** Opening Materials provided block **
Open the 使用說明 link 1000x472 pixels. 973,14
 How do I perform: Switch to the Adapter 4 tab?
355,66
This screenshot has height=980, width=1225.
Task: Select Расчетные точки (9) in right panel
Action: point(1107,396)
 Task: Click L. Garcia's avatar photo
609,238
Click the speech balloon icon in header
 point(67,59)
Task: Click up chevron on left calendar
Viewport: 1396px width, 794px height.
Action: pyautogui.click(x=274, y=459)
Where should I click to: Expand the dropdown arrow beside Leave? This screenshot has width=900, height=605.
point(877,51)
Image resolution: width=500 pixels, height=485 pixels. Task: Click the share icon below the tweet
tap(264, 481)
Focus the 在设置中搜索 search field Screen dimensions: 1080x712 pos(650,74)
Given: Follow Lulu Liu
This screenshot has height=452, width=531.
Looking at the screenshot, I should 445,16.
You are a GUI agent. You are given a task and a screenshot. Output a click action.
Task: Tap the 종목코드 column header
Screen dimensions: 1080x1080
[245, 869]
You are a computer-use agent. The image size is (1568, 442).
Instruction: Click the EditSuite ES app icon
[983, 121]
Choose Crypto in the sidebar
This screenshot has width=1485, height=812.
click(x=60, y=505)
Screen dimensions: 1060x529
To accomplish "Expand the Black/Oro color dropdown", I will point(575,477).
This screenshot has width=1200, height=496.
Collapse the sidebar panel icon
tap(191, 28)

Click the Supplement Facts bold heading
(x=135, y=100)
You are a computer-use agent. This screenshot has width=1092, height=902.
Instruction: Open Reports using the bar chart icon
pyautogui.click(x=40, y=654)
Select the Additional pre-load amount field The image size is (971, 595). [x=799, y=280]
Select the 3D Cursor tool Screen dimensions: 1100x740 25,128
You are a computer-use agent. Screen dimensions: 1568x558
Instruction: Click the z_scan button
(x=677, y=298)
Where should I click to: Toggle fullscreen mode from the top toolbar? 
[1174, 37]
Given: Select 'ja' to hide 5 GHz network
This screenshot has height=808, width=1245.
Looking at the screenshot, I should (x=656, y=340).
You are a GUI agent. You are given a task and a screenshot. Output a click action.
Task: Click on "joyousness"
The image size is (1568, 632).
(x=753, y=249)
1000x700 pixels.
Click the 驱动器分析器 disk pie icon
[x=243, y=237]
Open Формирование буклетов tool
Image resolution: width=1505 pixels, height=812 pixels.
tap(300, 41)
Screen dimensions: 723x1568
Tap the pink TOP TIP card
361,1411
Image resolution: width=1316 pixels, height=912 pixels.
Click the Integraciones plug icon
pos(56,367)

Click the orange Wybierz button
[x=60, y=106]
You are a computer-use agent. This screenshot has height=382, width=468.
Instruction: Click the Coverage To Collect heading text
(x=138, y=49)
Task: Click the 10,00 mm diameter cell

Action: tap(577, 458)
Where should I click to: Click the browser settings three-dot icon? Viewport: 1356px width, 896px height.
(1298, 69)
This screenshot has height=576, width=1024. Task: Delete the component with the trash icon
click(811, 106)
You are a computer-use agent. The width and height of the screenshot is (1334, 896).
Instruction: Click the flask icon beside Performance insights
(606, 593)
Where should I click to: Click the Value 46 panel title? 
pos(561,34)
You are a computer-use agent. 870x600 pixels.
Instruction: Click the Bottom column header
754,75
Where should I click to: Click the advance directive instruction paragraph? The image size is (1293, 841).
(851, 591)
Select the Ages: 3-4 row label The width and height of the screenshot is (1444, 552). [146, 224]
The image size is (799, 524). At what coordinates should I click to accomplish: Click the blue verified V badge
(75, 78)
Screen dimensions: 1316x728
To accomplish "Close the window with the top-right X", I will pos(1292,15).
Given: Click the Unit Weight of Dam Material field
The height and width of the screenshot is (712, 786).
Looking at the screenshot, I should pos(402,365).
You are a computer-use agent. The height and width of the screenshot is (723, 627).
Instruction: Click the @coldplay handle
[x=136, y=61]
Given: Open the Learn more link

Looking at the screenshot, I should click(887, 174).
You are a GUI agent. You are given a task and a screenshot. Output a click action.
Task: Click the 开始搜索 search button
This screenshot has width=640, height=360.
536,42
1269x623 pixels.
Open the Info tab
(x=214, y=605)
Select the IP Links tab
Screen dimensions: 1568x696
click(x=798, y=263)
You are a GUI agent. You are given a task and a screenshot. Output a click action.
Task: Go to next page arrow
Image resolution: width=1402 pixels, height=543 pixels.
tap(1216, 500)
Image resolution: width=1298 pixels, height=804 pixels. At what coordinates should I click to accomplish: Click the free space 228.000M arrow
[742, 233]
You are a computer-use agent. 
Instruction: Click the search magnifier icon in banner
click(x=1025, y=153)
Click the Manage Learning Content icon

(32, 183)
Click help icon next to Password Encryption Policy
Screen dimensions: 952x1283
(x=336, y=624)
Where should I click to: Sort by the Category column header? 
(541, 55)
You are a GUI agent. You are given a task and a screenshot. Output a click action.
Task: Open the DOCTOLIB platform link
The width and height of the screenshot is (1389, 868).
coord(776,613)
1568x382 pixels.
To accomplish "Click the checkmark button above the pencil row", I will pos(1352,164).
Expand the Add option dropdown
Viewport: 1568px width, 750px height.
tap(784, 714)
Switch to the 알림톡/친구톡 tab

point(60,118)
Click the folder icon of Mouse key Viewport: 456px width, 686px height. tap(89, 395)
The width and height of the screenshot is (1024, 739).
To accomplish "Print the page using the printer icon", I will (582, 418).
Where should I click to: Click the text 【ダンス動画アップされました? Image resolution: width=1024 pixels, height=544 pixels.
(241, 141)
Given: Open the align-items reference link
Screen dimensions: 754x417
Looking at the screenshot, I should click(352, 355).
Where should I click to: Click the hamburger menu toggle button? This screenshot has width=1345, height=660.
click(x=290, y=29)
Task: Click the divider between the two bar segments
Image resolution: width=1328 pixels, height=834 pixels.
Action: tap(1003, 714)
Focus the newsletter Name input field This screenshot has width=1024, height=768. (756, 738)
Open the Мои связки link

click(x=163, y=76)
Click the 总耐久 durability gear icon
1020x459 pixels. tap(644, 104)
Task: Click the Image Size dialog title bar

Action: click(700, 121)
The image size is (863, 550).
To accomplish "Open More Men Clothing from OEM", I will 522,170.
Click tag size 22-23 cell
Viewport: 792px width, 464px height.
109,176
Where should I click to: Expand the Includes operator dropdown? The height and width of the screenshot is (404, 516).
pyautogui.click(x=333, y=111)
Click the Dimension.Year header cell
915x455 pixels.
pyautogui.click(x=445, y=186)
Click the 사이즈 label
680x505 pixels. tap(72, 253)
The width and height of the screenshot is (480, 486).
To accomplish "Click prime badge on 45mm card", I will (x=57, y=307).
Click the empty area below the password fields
** Closing Materials provided block **
## What the task asks
The listing above holds a line with "Instruction: Click the Bottom column header" and a line with "1269x623 pixels.". Print the stretch from the first through the second, exactly and alone.

## Your solution
Instruction: Click the Bottom column header
754,75
Where should I click to: Click the advance directive instruction paragraph? The image size is (1293, 841).
(851, 591)
Select the Ages: 3-4 row label The width and height of the screenshot is (1444, 552). [146, 224]
The image size is (799, 524). At what coordinates should I click to accomplish: Click the blue verified V badge
(75, 78)
Screen dimensions: 1316x728
To accomplish "Close the window with the top-right X", I will pos(1292,15).
Given: Click the Unit Weight of Dam Material field
The height and width of the screenshot is (712, 786).
Looking at the screenshot, I should pos(402,365).
You are a computer-use agent. The height and width of the screenshot is (723, 627).
Instruction: Click the @coldplay handle
[x=136, y=61]
Given: Open the Learn more link

Looking at the screenshot, I should click(887, 174).
You are a GUI agent. You are given a task and a screenshot. Output a click action.
Task: Click the 开始搜索 search button
This screenshot has width=640, height=360.
536,42
1269x623 pixels.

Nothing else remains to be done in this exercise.